### [Task objective]
Pull every line with "link" from the data below and copy it.

### [Source data]
==================================================

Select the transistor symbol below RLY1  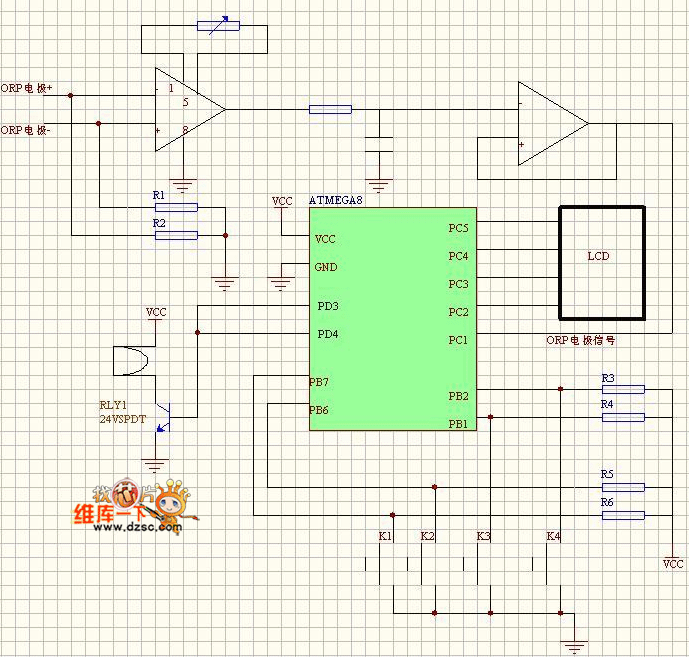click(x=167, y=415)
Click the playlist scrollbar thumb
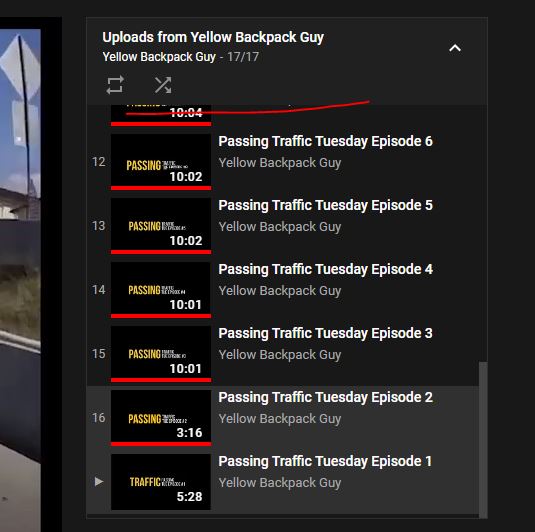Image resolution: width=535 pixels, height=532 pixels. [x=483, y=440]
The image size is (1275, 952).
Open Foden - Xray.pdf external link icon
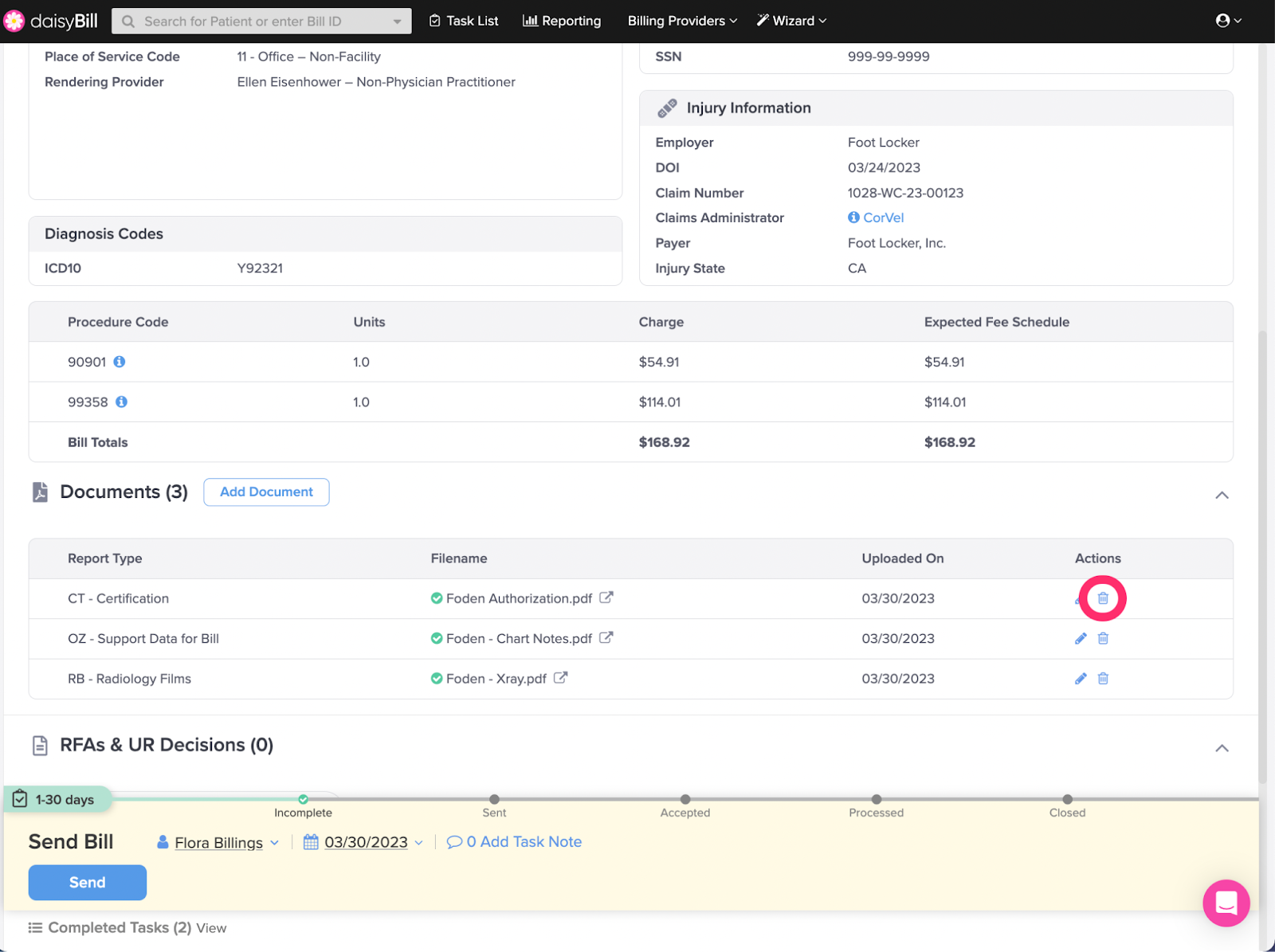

==================================================

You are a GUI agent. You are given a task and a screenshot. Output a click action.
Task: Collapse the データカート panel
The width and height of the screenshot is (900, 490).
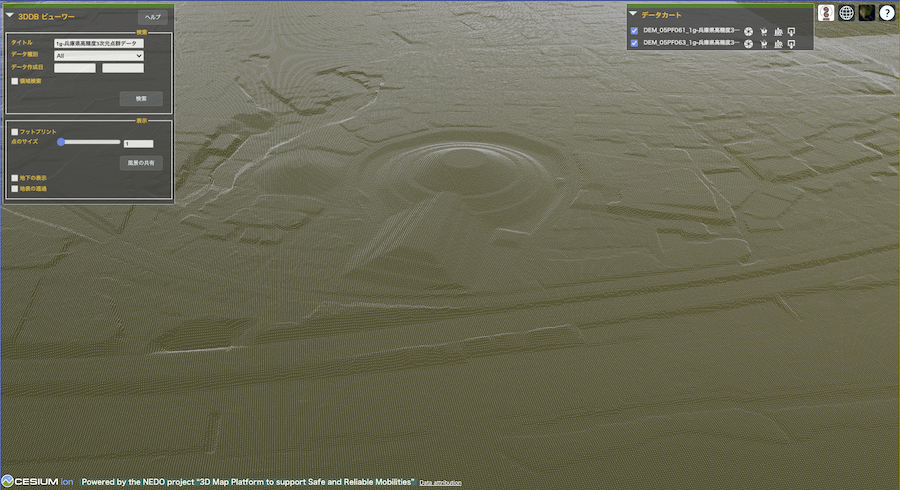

==================================================

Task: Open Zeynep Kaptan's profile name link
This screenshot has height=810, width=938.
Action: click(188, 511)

==================================================

### [Completed exercise]
Open Foden - Xray.pdf external link icon
Task: Open Zeynep Kaptan's profile name link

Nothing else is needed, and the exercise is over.